For his gains in the South, King won the Nobel Peace Prize in 1964. In the years that followed, King and others tried to spread the movement north. King moved into a Chicago slum tenement to attract attention to the living conditions of the poor in the big cities of the North. But King alienated the mainstream media after making comments critical of US involvement in the Vietnam War. Time magazine criticised his “Beyond Vietnam” speech as “demagogic slander that sounded like a script for Radio Hanoi".

On 3 April 1968 King went to Memphis to make a speech in support of striking black sanitary public works employees. There he said “Longevity has its place, but I'm not concerned about that now. I just want to do God's will. And He's allowed me to go up to the mountain! And I've looked over, and I've seen the Promised Land. I may not get there with you. But I want you to know tonight, that we, as a people, will get to the Promised Land”. His impassioned oration was prophetic. King was shot dead one day later on the balcony of the Lorraine motel.

Because escaped convict James Earl Ray confessed to the crime and pleaded guilty to avoid the death sentence, there was no trial. Ray was sentence to a 99-year prison sentence. He admitted owning a rifle similar to the one used in the shooting and he also rented the room at the flophouse where the shot was fired. Later he recanted his confession and told a 1977 House Select Committee on Assassinations that he did not shoot King. A former Missouri deputy sheriff Jim Green claimed to be part of an FBI conspiracy to kill King and Ray was just a ‘patsy’ for the crime. Ray had all requests for a trial rejected and he died in 1998 still proclaiming his innocence.

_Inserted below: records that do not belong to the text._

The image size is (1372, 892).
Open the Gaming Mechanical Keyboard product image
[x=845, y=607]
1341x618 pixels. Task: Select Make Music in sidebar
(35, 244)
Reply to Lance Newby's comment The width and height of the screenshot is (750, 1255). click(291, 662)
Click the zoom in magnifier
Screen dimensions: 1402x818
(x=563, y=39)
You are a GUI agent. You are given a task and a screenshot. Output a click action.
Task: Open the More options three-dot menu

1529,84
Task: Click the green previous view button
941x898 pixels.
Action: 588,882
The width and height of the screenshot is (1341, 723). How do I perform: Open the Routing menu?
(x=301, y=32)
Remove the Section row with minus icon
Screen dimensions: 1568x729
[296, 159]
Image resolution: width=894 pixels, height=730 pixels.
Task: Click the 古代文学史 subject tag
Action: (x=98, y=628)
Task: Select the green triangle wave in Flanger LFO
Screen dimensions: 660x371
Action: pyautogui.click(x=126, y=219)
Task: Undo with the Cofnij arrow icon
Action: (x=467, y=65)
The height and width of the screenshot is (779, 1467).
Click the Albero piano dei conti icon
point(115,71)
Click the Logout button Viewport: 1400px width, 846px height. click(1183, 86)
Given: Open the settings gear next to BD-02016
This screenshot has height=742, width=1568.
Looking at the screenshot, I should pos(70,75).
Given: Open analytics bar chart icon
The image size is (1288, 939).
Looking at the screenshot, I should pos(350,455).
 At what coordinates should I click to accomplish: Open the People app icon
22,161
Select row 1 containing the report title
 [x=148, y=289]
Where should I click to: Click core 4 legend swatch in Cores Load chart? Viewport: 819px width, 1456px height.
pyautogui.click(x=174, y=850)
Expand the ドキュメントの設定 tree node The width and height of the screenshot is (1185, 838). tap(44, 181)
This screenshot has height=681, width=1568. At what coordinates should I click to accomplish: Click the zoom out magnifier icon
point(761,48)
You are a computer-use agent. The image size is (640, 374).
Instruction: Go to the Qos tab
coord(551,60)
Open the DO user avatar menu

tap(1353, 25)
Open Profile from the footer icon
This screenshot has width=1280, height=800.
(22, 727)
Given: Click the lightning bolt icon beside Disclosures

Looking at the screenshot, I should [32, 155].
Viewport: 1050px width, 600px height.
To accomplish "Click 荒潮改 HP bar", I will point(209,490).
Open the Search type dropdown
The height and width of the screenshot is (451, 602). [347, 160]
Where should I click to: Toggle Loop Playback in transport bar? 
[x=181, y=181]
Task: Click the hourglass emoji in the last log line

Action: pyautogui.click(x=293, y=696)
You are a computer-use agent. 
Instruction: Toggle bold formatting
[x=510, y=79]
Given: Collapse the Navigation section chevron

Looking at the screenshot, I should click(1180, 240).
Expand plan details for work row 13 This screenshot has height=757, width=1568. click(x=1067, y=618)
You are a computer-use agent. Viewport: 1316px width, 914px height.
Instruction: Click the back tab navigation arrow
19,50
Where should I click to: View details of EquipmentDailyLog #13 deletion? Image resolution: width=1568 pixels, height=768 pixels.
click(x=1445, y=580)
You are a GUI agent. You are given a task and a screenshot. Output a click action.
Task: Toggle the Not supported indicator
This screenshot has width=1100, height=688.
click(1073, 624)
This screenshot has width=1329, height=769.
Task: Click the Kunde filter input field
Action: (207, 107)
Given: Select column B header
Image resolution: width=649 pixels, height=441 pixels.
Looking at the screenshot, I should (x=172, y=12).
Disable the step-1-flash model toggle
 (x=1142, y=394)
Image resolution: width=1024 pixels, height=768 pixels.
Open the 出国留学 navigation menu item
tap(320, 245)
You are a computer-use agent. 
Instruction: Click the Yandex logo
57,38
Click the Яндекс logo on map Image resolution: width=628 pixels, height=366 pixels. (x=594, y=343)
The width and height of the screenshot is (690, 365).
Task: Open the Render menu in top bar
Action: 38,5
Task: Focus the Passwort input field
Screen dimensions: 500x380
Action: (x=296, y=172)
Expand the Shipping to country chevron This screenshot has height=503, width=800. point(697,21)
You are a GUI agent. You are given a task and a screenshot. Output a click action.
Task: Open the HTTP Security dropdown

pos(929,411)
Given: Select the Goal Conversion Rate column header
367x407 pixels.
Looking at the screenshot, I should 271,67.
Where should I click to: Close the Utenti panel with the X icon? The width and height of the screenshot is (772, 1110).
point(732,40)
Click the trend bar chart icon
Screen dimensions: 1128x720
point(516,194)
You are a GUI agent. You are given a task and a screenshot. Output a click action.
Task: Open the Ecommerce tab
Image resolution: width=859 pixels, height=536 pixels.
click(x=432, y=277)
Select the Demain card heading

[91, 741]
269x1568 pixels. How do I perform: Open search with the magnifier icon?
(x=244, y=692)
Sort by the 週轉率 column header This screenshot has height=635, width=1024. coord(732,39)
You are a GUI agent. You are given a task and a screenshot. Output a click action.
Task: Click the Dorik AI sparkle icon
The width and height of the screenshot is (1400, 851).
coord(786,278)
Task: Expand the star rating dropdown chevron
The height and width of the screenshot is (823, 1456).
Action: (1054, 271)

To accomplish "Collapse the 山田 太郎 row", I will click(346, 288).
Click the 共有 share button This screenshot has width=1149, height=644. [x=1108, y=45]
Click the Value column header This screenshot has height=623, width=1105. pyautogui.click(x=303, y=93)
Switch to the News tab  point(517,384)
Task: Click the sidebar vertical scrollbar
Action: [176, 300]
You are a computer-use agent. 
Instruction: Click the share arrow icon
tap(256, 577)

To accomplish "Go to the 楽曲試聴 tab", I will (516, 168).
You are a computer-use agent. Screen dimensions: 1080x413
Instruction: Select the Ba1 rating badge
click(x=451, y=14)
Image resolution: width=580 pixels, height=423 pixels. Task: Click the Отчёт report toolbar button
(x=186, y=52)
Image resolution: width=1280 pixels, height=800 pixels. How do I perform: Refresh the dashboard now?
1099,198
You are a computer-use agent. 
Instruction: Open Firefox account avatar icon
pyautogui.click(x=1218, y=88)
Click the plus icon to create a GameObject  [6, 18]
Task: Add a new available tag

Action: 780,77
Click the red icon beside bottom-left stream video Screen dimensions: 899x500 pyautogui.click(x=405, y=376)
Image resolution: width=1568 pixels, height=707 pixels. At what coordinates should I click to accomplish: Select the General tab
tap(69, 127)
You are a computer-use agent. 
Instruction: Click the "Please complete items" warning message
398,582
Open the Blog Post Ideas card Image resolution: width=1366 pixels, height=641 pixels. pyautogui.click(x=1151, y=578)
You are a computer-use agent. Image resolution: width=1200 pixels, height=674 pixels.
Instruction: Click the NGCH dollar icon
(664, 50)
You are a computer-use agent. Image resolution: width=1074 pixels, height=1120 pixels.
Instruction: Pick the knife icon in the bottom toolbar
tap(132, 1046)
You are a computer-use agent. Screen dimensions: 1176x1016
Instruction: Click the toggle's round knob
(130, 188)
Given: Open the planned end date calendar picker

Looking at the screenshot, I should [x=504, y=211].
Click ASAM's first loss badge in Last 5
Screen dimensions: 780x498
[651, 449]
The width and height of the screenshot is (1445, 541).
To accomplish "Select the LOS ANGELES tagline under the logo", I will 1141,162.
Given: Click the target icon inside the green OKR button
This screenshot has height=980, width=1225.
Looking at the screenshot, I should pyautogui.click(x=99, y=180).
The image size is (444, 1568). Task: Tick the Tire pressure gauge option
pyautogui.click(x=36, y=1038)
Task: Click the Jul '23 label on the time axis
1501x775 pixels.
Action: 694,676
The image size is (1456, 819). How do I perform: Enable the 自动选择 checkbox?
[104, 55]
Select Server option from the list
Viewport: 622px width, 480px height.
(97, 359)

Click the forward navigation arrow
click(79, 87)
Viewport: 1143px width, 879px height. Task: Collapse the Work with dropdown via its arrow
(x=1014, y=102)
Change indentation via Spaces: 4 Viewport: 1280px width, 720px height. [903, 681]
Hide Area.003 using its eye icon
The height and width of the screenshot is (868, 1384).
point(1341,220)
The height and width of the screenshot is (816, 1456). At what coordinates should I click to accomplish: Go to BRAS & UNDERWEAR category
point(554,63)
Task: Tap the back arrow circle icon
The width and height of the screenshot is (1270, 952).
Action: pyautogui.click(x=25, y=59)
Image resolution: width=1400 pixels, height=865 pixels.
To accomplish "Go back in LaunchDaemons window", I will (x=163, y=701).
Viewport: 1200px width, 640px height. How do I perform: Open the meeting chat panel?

King’s legacy is immense. His gifted oratory has inspired millions around the world to action. He was instrumental in destroying the Jim Crow laws with the passing of two key pieces of legislation, the Voting Rights Act and the Civil Rights Act, both passed in 1965. He was a major influence on the civil rights movement in apartheid-era South Africa. His boyhood home in Atlanta and nearby buildings are now deemed a national historic site. He was turning into such a dangerous radical, it is likely the FBI had him killed. But more than anything else, King was a consummate man of action and an inveterate optimist. When faced with a moment of doubt a few days before he died, he talked himself out of it “We must turn a minus into a plus," King said, "a stumbling block into a steppingstone--we must go on anyhow." Martin Luther King Jnr Day is a fine tribute to his honour.